I almost gave Nixon influenza, but the Secret Service saved him.
That's the way I remember an incident that helped shape my view of the military, public health and what might be worth retelling this week.
Dad moved Mom and me to a house near the Bethesda Naval Hospital in 1954. As the son of a lieutenant colonel, I was eligible for medical services where presidents get annual physical exams.
One year during Nixon's first term, I had my worst case of the flu, so I drove myself to the Navy clinic. It was easy. It was effective and I didn't know what day it was, but I ended up waiting in one of the many golden brown, oak chairs made during the Great Depression for the government.
I was tremendously depressed. I had a fever. I'm sure I filled the hallway with germs because I was also sneezing. My eyes were closed and I tried to sleep in the hard, but oddly comfortable chair, carved as it was for a human seat, if you sat in it the right way.
The chair was in a hall in what might be called the bowels of the hospital tower.
A big man in a blackish-blue suit placed his hand on my shoulder. I opened an eye, cocked my head sideways and looked up.
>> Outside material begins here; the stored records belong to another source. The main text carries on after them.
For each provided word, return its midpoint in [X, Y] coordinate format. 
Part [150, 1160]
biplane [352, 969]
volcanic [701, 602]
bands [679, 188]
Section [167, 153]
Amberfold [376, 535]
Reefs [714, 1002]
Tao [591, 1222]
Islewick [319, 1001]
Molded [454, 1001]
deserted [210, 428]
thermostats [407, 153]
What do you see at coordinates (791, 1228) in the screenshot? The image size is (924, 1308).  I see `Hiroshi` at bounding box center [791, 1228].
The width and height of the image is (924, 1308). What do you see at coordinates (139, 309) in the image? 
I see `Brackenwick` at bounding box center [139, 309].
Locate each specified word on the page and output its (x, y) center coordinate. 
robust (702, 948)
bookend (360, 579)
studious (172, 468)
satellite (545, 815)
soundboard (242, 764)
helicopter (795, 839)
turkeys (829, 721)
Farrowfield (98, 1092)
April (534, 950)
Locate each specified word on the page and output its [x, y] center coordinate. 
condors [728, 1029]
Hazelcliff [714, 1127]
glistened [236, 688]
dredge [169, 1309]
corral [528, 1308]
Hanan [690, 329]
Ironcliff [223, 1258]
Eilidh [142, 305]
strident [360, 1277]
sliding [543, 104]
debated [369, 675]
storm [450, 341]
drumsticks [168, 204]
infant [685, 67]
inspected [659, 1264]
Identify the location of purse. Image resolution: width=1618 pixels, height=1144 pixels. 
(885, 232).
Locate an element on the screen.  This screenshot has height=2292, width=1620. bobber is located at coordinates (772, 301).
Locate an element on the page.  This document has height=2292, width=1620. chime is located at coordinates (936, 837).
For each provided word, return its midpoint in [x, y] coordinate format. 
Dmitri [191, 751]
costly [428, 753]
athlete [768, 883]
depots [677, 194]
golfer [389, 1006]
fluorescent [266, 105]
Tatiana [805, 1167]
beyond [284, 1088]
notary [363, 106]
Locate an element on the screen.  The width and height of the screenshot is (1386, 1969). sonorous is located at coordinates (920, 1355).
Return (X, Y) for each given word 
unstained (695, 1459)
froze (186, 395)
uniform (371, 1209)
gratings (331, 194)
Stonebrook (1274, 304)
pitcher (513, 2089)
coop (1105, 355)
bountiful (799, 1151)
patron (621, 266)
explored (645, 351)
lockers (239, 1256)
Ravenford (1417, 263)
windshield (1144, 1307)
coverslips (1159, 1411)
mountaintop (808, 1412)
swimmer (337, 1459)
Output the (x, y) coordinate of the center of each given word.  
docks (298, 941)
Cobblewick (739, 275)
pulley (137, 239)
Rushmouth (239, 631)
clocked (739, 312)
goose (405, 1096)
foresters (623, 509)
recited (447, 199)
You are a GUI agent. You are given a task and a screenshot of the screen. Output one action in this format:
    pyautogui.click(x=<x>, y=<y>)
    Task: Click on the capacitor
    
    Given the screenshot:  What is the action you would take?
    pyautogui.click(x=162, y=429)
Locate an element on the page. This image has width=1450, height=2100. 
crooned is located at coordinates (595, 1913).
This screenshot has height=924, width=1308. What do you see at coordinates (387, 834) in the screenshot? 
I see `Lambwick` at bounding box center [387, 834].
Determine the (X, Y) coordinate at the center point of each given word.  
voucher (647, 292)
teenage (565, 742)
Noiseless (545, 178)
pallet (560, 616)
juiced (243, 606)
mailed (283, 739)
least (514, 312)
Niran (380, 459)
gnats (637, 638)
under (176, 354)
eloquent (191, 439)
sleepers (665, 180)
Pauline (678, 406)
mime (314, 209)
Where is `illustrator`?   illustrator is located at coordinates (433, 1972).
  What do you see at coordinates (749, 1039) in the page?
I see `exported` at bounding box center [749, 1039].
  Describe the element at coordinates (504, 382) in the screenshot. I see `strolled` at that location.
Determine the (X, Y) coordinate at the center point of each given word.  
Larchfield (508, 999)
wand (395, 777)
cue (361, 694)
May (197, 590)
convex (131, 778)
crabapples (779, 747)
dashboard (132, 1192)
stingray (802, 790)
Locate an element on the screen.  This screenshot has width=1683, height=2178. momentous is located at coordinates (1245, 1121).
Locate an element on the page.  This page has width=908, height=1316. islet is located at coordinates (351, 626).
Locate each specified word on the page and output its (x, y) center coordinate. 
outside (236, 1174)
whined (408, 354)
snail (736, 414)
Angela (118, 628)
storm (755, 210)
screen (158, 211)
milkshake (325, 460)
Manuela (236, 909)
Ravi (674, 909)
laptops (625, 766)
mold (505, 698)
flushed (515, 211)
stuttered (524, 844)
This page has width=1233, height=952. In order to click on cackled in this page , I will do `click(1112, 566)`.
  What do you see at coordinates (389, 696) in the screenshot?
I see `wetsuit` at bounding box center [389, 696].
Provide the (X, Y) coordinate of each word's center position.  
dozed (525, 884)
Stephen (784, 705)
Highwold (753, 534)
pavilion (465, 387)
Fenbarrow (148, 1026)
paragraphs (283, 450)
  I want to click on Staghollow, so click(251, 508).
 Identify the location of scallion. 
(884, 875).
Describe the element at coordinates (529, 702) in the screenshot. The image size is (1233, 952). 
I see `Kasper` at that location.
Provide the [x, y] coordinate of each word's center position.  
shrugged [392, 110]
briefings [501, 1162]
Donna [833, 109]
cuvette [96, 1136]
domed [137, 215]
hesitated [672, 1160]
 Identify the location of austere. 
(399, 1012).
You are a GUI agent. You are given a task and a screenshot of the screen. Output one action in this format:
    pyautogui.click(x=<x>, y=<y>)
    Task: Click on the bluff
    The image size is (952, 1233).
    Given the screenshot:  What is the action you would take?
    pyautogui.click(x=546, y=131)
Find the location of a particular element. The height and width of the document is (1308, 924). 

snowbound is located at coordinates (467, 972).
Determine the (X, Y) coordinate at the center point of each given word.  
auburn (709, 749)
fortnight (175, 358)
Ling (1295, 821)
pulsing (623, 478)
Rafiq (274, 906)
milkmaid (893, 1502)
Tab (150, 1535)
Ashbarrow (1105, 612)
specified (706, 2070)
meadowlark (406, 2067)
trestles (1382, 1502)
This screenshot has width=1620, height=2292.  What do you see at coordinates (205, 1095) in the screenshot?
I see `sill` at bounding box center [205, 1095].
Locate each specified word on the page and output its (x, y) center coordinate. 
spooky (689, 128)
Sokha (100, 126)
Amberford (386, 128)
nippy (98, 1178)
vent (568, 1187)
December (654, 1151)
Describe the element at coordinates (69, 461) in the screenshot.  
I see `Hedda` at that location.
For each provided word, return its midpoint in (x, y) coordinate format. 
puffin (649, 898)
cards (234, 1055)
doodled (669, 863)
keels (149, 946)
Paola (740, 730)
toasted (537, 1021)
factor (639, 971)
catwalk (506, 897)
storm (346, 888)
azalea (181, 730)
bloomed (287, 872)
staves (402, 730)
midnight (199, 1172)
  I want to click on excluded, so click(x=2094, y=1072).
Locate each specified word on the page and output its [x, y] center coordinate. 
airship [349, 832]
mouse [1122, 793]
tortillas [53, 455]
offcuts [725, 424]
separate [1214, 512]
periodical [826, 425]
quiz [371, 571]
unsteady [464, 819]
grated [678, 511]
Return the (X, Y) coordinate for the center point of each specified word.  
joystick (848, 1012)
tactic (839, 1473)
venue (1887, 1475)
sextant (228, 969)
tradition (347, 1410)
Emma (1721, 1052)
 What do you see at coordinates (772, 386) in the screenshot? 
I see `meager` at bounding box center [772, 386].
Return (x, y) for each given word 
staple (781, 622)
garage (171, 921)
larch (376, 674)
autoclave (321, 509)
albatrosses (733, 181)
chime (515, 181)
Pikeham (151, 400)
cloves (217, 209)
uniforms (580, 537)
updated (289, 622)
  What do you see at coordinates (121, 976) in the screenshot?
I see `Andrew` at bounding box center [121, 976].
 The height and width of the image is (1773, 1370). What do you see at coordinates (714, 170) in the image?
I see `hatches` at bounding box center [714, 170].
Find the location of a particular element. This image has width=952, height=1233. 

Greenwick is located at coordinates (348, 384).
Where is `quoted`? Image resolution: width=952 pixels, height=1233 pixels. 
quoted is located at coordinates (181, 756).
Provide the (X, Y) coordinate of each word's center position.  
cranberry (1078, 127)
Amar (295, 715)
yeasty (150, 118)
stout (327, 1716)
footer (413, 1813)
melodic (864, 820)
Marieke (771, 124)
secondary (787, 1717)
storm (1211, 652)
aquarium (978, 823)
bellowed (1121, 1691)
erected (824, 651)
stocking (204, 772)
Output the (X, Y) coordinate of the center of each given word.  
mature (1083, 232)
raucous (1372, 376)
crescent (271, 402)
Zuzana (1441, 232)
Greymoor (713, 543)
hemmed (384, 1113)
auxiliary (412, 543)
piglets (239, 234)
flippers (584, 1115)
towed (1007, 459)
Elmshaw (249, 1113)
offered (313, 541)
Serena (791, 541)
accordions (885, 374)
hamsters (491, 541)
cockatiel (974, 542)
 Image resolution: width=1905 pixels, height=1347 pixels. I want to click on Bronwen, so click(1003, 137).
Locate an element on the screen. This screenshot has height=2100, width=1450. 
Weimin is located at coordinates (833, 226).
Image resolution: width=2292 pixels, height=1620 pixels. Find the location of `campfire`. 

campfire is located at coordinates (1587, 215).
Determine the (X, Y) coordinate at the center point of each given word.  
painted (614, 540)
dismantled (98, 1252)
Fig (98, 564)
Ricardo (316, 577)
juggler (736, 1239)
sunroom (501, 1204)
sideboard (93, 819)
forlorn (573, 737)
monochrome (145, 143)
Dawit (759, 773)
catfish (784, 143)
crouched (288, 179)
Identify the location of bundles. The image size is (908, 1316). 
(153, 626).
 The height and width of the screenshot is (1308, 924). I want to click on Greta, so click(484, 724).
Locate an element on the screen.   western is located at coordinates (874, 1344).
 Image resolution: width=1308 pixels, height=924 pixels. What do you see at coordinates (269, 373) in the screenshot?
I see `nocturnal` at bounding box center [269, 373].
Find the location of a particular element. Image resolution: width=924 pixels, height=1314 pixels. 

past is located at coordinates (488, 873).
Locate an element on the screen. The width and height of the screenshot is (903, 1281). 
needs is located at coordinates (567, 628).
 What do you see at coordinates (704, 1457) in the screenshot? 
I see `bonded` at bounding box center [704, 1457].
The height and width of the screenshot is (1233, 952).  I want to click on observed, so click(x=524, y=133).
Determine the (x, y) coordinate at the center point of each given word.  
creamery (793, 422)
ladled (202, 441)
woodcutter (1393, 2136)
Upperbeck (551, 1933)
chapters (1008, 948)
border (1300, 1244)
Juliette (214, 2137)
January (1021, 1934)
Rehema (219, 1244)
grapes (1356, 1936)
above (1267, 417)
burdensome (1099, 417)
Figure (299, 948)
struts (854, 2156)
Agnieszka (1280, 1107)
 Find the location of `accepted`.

He was a clean-cut fellow, but I regretted to see what I thought was a hearing aid that didn't seem to fit well.
He kept pressing it against the side of his head. During the Vietnam era, there were a lot of service men and women in the hospital with disabilities. He also seemed to have a lump under his left arm. I wondered if he'd been wounded.
"The doctor will see you now," he said. "Just go in there."
It sounded like good news for me, but as it turns out he was a member of President Nixon's security team, walking way ahead of the entourage that was making its way from where the annual physical is conducted and toward a nondescript side door where a car was waiting for a quarter-mile drive to the helicopter pad.
After walking into the doctor's office-area, and realizing that it was empty, I turned around and called out to the man in the dark suit, "Hey, there's nobody here."
The words went through the door as several men walked by and it became clear that I'd just been cleared from the hall so the president could walk through; through my cloud of germs.
Nixon resigned when I was a radio newsman in Griffin, Ga., where my Aunt Franny was related to the Spaulding County Public Health director. I've come to know other such directors, including Dr. Bob Sanders of Murfreesboro who was nicknamed by Gov. Ned McWherter as Dr. Seatbelt because of his successful campaign to get America's first seatbelt law enacted; yes, here in Tennessee.
Bob and Franny's uncle took care of mothers and their babies like I was treated by Navy doctors.
Before moving south for news jobs, I read and heard news about Nixon imposing price controls. It was hailed as a move only someone like Nixon could do because he was a Republican. This week, there's been another reversal of political party dogma. You probably know we have what amounts to the nationalization of some of the biggest banks in the country. Dither with the details if you will. This is macro-economics.
When I moved to Tennessee, I was amazed that the new governor, Lamar Alexander, a Republican, had just been sworn-in early to succeed a criminal-pardoning Gov. Ray Blanton, a Democrat. Politically, things seemed reversed here with a Republican succeeding a disgraced Democrat.
I don't think anybody will suggest that our next president should be sworn in early, but as this world's economic woes are cured, America ought to turn to its public health issues. Many of the answers are at what's now called the National Naval Medical Center and across Wisconsin Avenue at the National Institutes of Health.
Government run well is dull. You've not heard much about the Naval Hospital or NIH, but you know when you feel poor.